Directions:
Using the records that follow, copy every line containing the word "computer".
(Beginning of The records)
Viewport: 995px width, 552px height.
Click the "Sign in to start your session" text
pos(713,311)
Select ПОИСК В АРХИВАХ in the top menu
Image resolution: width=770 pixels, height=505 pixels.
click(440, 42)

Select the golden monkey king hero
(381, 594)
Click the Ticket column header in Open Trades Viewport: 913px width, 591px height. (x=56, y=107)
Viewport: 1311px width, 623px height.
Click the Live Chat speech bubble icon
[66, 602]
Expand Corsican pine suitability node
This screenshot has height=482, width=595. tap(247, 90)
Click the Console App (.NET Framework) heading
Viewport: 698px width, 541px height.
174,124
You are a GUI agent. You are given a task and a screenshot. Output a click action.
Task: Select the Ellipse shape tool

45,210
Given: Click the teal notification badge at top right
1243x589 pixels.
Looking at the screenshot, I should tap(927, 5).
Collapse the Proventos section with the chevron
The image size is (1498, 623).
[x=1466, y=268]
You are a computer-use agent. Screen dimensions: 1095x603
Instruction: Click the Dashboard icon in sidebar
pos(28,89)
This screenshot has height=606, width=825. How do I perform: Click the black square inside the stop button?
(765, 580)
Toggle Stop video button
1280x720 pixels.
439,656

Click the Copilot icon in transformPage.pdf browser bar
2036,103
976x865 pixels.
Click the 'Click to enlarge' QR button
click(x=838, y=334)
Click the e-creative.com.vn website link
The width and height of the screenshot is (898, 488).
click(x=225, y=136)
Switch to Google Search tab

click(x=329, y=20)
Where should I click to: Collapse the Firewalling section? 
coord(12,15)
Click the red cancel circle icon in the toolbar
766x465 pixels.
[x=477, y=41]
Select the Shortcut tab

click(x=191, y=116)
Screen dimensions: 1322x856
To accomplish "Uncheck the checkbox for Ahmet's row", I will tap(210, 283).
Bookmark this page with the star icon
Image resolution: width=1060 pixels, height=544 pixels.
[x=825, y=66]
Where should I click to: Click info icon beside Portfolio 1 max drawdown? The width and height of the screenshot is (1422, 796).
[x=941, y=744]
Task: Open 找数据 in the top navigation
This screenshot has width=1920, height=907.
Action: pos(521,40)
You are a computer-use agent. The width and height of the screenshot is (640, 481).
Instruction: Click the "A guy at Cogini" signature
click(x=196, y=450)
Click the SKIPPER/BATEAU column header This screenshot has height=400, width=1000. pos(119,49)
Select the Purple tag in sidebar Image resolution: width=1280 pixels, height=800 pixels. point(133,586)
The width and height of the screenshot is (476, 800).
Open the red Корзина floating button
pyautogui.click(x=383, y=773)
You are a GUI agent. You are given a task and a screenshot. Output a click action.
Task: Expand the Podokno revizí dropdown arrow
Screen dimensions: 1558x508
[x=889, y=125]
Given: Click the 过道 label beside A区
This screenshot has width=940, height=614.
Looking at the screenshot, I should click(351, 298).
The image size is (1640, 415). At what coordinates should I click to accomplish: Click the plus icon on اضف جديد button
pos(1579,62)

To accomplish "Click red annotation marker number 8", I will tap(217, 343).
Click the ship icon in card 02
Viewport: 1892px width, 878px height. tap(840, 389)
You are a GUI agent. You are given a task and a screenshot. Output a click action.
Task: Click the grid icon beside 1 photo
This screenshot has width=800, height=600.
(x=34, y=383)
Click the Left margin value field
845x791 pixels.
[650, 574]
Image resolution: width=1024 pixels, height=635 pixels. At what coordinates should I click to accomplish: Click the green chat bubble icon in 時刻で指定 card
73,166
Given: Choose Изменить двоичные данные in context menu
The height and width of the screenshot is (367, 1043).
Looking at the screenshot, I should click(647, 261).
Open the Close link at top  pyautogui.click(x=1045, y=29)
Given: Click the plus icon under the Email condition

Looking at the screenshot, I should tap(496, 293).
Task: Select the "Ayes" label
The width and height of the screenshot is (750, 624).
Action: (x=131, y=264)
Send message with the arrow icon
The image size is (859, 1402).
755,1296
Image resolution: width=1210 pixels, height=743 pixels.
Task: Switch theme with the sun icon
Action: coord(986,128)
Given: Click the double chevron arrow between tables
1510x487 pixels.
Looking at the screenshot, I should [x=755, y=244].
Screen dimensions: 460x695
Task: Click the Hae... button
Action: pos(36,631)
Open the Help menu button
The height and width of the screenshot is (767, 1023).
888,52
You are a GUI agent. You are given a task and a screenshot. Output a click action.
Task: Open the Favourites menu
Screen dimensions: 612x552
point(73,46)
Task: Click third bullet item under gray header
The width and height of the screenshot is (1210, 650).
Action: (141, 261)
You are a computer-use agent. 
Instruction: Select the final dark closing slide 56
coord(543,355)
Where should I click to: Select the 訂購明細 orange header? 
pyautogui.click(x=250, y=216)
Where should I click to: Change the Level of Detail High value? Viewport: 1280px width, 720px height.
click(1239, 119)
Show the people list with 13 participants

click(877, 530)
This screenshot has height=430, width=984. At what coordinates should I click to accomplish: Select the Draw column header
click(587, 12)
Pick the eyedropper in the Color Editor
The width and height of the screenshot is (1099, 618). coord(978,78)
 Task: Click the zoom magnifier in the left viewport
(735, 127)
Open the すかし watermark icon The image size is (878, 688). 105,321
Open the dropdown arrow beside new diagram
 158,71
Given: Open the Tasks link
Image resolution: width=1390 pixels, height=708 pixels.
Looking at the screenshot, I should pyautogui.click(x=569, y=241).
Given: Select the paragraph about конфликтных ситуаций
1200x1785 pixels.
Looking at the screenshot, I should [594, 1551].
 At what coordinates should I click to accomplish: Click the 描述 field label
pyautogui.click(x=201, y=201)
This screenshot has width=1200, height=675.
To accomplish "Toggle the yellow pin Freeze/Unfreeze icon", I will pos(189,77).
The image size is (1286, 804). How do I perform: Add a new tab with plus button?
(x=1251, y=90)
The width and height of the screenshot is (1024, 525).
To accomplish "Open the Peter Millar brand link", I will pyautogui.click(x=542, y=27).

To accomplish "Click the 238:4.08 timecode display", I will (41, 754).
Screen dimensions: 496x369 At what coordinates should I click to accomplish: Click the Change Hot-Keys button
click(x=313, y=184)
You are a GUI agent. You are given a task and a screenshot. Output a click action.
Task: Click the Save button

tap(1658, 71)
(End of The records)
Your solution:
You are a computer-use agent. Screen dimensions: 1095x603
You are a computer-use agent. The width and height of the screenshot is (640, 481).
You are a computer-use agent. 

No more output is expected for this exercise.